Treasurer Wayne Swan
Treasurer Wayne Swan Contributed

FEDERAL Treasurer Wayne Swan says he doesn't care about the inevitable political problems that will follow the government's decision to all but abandon its promise of returning the budget to surplus this financial year.

The revelation earlier on Thursday that tax receipts in the four months to October were already $3.9 billion less than forecast left Mr Swan with little choice but to walk away from the government's already razor thin $1.1 billion surplus pledge.

He used words like "sledgehammer" and "whack" in an attempt to explain why it was "unlikely that there will be a surplus in 2012/13".

"The main reason for this is the very substantial hit to profits that Australian companies have experienced in the early months of this financial year," Mr Swan told reporters in Canberra.

"And this isn't just in resources, it's right across the board."

Prior to Thursday, economists had been calling on the government to abandon its blind pursuit of a surplus in 2012/13.

Only this week former Reserve Bank governor Bernie Fraser warned the government it risked damaging the economy if it continued cutting spending to achieve a surplus for purely political reasons.

But despite the backing of economists the government is almost certain to suffer serious political damage, having spent more than three years promising a return to surplus in 2013.

Mr Swan said abandoning the surplus goal was the right thing to do in the face of dwindling revenues.

"It wouldn't be responsible to continue to make up for that revenue hole if than endangered growth or jobs," he said.

"At the end of the day I don't care about the political outcomes, I care about the economic outcomes."

Mr Swan said government spending was actually $1.3 billion less than the May forecast.

Resources rent taxes raised $500 million in October - up from $213 million in September - although the government would not specify how much the mining tax contributed to that figure.

# [DATA SECTION]
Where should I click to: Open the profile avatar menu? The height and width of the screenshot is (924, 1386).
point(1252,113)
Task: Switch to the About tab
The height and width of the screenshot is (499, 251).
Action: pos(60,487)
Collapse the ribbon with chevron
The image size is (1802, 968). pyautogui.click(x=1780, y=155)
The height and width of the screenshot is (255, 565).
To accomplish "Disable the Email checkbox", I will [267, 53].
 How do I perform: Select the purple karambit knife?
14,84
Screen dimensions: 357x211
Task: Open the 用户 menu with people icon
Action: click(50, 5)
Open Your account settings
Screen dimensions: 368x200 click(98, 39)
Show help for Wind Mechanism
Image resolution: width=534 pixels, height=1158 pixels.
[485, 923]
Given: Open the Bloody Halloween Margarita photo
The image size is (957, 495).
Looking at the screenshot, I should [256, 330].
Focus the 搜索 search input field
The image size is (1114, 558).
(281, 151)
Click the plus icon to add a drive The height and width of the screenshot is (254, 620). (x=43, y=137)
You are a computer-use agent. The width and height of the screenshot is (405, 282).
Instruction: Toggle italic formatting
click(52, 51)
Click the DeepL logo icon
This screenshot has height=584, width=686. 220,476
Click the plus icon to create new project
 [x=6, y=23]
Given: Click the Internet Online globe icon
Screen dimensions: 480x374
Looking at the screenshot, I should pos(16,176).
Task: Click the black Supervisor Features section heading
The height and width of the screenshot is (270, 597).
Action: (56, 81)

# [PROMPT]
List every dollar amount that appears in the report above on the budget surplus.

# [EXERCISE RESPONSE]
$3.9 billion, $1.1 billion, $1.3 billion, $500 million, $213 million